There have also been reports that some antihypertensives (drugs prescribed to control high blood pressure) may also cause diabetes. One of these is the calcium channel-blocker nifedipine. Again, although the overall structure of this drug is not like any of the other drugs previously mentioned, it does contain several electronegative double-bonded oxygen groups, including an NO2 group bound to a benzene ring such as is found in Vacor rat poison. So, indeed, it is evident that nifedipine shares some structural similarity with chemicals known to cause diabetes.
To summarize, the chemicals and drugs currently known or suspected to be associated with a risk of diabetes appear to have a primary amine (NH2), a carbonyl (C=O) group close to a nitrogen or an oxygen atom, and S02 or NO2 groups. Primary amines and oxygen atoms bound to carbon, sulphur or nitrogen-all considered reactive species due to their negatively charged centres-will bind to zinc under the right conditions by a process known as 'chelation', a form of tight chemical attachment.
The pancreas, being a rich source of zinc, could therefore be a potential target for attack by zinc-seeking chemicals. Indeed, it has been suggested that chemicals that can cause diabetes may do so by interacting with zinc in the insulin-secreting beta cells of the pancreas (Mol Pharmacol, 1985; 27: 366-74).

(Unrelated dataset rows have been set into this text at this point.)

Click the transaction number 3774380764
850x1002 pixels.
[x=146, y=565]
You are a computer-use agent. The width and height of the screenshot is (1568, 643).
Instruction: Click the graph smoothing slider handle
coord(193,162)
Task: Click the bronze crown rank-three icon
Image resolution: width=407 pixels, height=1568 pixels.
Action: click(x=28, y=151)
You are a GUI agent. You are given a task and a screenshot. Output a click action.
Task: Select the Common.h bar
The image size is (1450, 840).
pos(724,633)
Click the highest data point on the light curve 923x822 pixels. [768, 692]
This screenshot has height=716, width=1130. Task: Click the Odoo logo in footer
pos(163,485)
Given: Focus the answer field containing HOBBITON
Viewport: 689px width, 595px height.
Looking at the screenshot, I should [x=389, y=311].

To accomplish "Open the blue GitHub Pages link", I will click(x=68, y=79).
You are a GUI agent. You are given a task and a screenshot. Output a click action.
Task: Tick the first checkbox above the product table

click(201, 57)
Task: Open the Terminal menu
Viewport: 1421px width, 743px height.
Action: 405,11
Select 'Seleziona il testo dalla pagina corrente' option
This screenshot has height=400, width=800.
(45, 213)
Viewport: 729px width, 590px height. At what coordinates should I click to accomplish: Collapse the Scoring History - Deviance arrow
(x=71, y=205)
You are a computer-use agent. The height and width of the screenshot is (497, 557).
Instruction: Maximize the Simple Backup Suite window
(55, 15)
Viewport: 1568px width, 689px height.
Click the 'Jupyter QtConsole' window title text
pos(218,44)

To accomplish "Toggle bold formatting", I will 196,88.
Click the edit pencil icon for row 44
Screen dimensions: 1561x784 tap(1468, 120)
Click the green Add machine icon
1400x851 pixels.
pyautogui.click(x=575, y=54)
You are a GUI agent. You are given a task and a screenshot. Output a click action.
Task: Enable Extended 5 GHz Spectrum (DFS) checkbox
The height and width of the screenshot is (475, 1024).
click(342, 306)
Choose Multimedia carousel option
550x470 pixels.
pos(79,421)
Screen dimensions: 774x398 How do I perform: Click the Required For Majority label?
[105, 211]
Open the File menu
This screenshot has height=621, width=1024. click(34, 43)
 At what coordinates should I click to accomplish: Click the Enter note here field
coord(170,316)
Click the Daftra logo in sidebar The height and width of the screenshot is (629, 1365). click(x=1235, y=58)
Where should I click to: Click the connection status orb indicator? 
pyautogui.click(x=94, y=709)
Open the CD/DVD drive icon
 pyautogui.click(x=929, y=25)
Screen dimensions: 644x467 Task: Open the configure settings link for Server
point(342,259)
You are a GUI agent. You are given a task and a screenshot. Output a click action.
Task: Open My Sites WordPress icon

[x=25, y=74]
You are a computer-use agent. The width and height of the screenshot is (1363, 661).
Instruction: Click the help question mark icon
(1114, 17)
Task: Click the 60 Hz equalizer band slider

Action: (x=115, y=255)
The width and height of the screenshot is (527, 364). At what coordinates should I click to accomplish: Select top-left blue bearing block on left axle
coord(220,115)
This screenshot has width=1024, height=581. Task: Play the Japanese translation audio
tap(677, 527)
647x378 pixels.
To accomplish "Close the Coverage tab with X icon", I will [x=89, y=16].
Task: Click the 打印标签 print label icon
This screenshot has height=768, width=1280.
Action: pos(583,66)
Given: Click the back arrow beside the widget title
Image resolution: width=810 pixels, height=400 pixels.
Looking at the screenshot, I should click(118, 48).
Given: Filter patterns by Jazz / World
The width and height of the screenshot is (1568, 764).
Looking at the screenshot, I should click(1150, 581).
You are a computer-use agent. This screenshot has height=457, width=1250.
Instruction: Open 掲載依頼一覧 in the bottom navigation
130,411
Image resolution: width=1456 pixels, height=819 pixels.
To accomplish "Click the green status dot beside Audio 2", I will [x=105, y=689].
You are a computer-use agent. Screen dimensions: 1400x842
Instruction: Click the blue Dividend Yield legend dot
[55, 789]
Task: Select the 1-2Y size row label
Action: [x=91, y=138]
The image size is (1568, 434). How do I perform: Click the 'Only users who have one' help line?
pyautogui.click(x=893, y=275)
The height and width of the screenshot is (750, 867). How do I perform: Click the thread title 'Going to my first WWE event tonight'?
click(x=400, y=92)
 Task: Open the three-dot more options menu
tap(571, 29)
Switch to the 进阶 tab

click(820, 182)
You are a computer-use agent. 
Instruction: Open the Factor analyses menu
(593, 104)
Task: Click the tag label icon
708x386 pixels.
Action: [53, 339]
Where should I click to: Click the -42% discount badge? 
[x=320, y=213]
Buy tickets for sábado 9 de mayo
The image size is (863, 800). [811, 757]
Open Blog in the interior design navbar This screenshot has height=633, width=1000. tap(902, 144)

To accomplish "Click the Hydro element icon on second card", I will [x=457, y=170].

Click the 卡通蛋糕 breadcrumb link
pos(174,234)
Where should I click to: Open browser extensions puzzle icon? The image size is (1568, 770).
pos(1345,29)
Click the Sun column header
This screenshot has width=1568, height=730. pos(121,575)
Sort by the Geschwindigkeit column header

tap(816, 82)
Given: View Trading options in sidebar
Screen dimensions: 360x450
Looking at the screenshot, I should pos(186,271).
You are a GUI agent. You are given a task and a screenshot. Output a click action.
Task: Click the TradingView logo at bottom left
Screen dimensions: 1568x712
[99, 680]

This suggestion is supported by the fact that diabetes arising from chemical exposure is accompanied by a loss of detectable zinc from the pancreatic beta cells (Arch Exp Pathol Pharmakol, 1952; 216: 457-72), and that zinc injected into animals before exposure to a diabetes-causing chemical will protect the animals against developing the disease (Anat Record, 1951; 109: 377; Indian J Exp Biol, 1982; 20: 93-4). It has also been reported that penicillin interacts with zinc (J Pharm Pharmacol, 1966; 18: 729-38).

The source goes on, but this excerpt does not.